Wenn der wankelmüthige April noch seinen feuchtkalten, graupigen Athem über die junge Saat bläst, beginnt bereits die Arbeit. Das Lerchenpaar hat sein altes Ackerstück wiedergefunden, und wenn es das alte Paar nicht ist, wenn dieses im afrikanischen Sande, oder am fernen Meeresgestade, oder, was noch viel eher möglich ist, in den zahllosen Netzen und Stricken auf den Ebenen oder im wilden Alpenstocke sein Leben eingebüßt hat, dann ist es jedenfalls sein Nachwuchs. Die Lerche kehrt zurück zur alten Scholle, wie der Staarmatz zum alten Baume oder Thurme, wie die Schwalbe zu ihrem Thorwege, wie der Buchfink zu seinem jungen Fichtenstande. Freilich ist das schwer zu beweisen. Aber die Bauern sagen und behaupten es, und das genügt mir. Der Bauer ist nämlich kein Phantast und Poet; er weiß, was er sagt. Er weiß, daß es derselbe Storch, derselbe Staar und dieselbe Schwalbe ist, die alljährlich bei ihm einkehrt, und er weiß auch, daß es dieselbe Lerchenfamilie ist.
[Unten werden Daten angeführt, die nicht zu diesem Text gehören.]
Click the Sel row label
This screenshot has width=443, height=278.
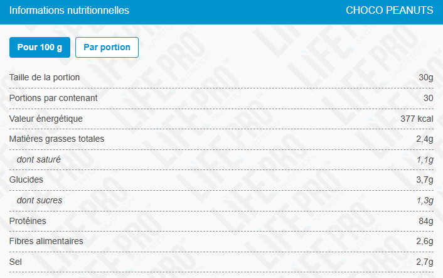tap(15, 262)
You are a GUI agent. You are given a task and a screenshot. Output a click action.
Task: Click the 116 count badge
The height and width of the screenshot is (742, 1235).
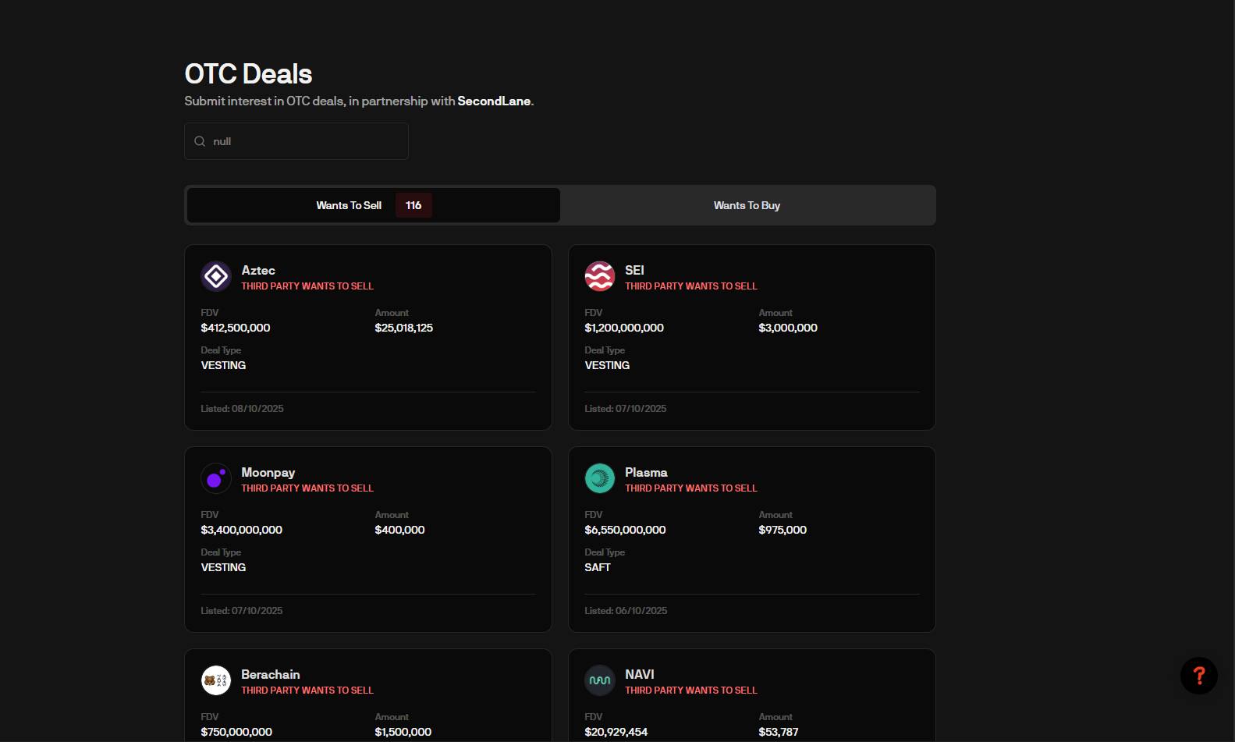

Ein alter Pächter sagte mir einmal, auf eine hübschgelegene Hufe Ackerland zwischen Hutweiden deutend: „Seit zwanzig Jahren, seit ich hier bin, hat auf dem Stücke

  1. Wie frisch und elegant Etienne über rein literarische Gegenstände zu schreiben versteht, hat er erst neulich wieder in seinem prächtigen Artikel „J. Michelet (Nr. 4219 vom 25. Mai) bewiesen.
    D. Red.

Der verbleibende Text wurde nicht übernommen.